Pour la première fois depuis la vague d’attentats qui ensanglante l’Europe depuis 2015, l’organisation Etat islamique (EI) a mené une attaque en Espagne. Paradoxalement, l’Espagne, qui a subi l’attaque djihadiste la plus meurtrière de l’histoire de l’Europe en 2004 – 191 morts et 2 000 blessés dans une série d’explosions coordonnées en gare d’Atocha, à Madrid –, à l’époque revendiquée par une cellule Al-Qaida, était jusqu’ici épargnée par l’EI. Cette exception a pris fin avec l’attaque à la camionnette-bélier menée, jeudi 17 août, sur les Ramblas, l’artère la plus touristique de Barcelone.

Mais, si le mode opératoire choisi, très rudimentaire, apparente cet attentat à ceux commis lors de l’année écoulée à Nice, Berlin, Stockholm et Londres (à Westminster puis au London Bridge, par des djihadistes se revendiquant de l’EI, puis devant la mosquée de Finsbury Park, par un extrémiste antimusulman), il semble bien que les membres de la cellule mise au jour en Espagne soient autrement plus aguerris que les auteurs de ces récentes attaques en Europe.

Un contenu de cette page n'est pas adapté au format mobile, vous pouvez le consulter sur le site web

Ces derniers attentats semblent, en effet, avoir été commis par des militants ou sympathisants relativement isolés, ayant décidé, seuls, de répondre au mot d’ordre général de l’EI formulé par Abou Mohamed Al-Adnani, le porte-parole et stratège des opérations extérieures de l’EI, tué il y a presque un an par un tir de drone américain, dans le nord de la Syrie.

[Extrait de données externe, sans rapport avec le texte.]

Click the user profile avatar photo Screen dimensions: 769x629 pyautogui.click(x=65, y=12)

L’explosion accidentelle, la veille de l’attentat de Barcelone, d’un appartement à Alcanar, où ses occupants semblaient préparer un engin explosif, puis l’attaque à Cambrils, dans la nuit de jeudi à vendredi, par cinq individus dans une Audi, dont certains portaient de fausses ceintures d’explosifs, selon le gouvernement régional catalan, laissent penser qu’un vaste réseau dormant a été mis au jour en Catalogne.

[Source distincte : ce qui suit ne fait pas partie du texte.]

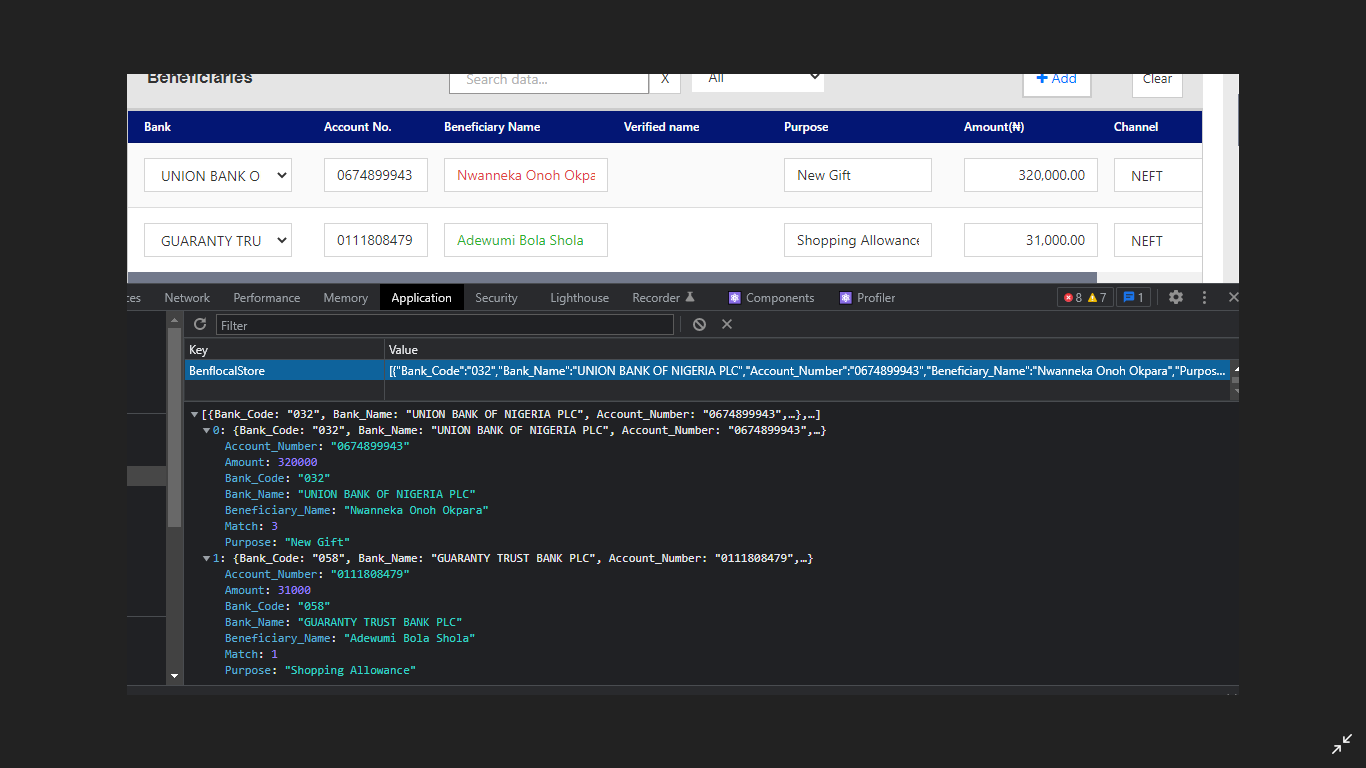Open the 'All' beneficiary filter dropdown
Viewport: 1366px width, 768px height.
(x=757, y=78)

L’enquête de la police espagnole, toujours en cours, dira si les attaques de jeudi, à Barcelone puis Cambrils, ont été déclenchées par l’explosion d’Alcanar, parce que les djihadistes auraient craint qu’elle ne révèle l’existence d’un vaste réseau d’aide et de soutien dans la région.

« Foyers de propagande »

Déjà, en avril 2015, rappelle dans son blog sur lemonde.fr l’historien Jean-Pierre Filiu, spécialiste des mouvements djihadistes, les Mossos d’Esquadra (la police autonome de Catalogne) avaient ainsi procédé à onze arrestations, dont sept à Terrassa, non loin de Barcelone. La cellule djihadiste démantelée comportait six convertis, cinq de nationalité espagnole et un Paraguayen. Le coup de filet était lié à l’interception, cinq mois plus tôt, en Bulgarie, de trois djihadistes partis rejoindre l’EI en Syrie.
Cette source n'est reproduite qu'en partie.